Forget jetpacks, hoverboards or lightsabers - SpaceX just pulled off the most important tech stunt of the century.
The rocket you can see in these pictures is the Falcon-9, a reusable design that Elon Musk's space company hopes will chart the way to cheaper space flights (putting rockets in space is insanely expensive).
Early on 22 December, the unmanned Falcon-9 rocket took off from Cape Canaveral Air Force Station in Florida, delivered its payload of 11 communications satellites into orbit before - and this is the fancy bit - landing upright back on Cape Canaveral's tarmac.

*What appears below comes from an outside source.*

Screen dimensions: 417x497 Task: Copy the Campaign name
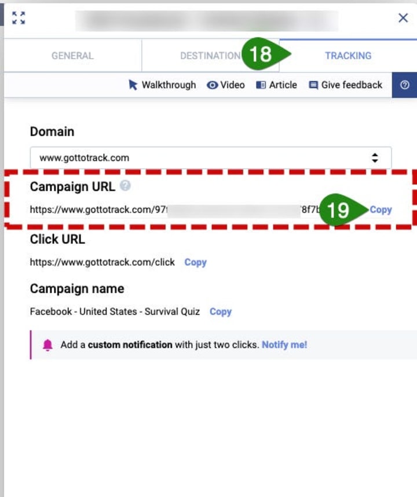click(x=221, y=311)
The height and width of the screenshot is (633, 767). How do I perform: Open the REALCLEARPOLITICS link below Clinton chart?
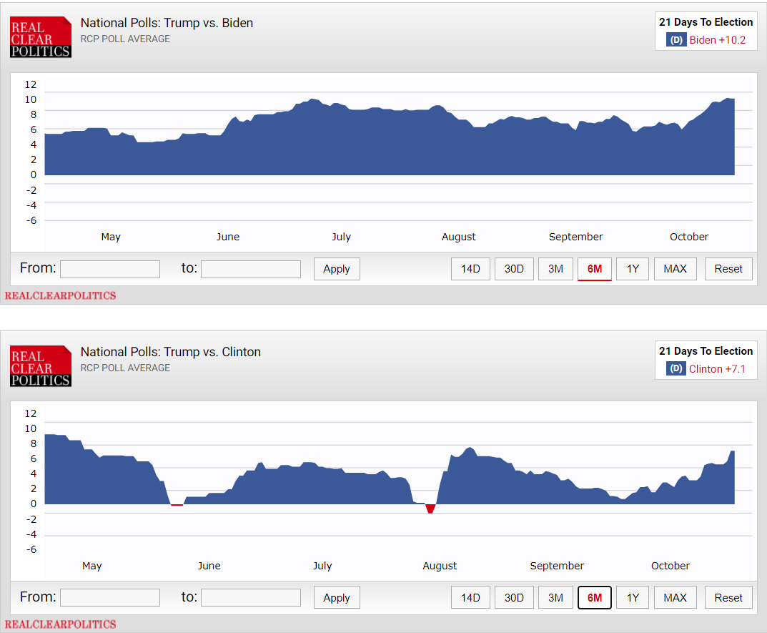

11 satellites deployed to target orbit and Falcon has landed back at Cape Canaveral. Headed to LZ-1. Welcome back, baby!— Elon Musk (@elonmusk) December 22, 2015
Since NASA stopped sending missions to the International Space Station (Russian rockets currently run supply missions), they've been looking for a long-term solution to reaching orbit. Earlier this year they signed a £1.08 billion contract with SpaceX to deliver astronauts to the International Space Station - a process which will use different rockets to the Flacon-9, but forms a wider picture of SpaceX's mission to transform space travel into a commercial market.
Previous Flacon-9 tests had been largely successful, though several attempts earlier this year resulted in spectacular expensive explosions.
The next stops on the SpaceX trail? The International Space Station, and then Mars.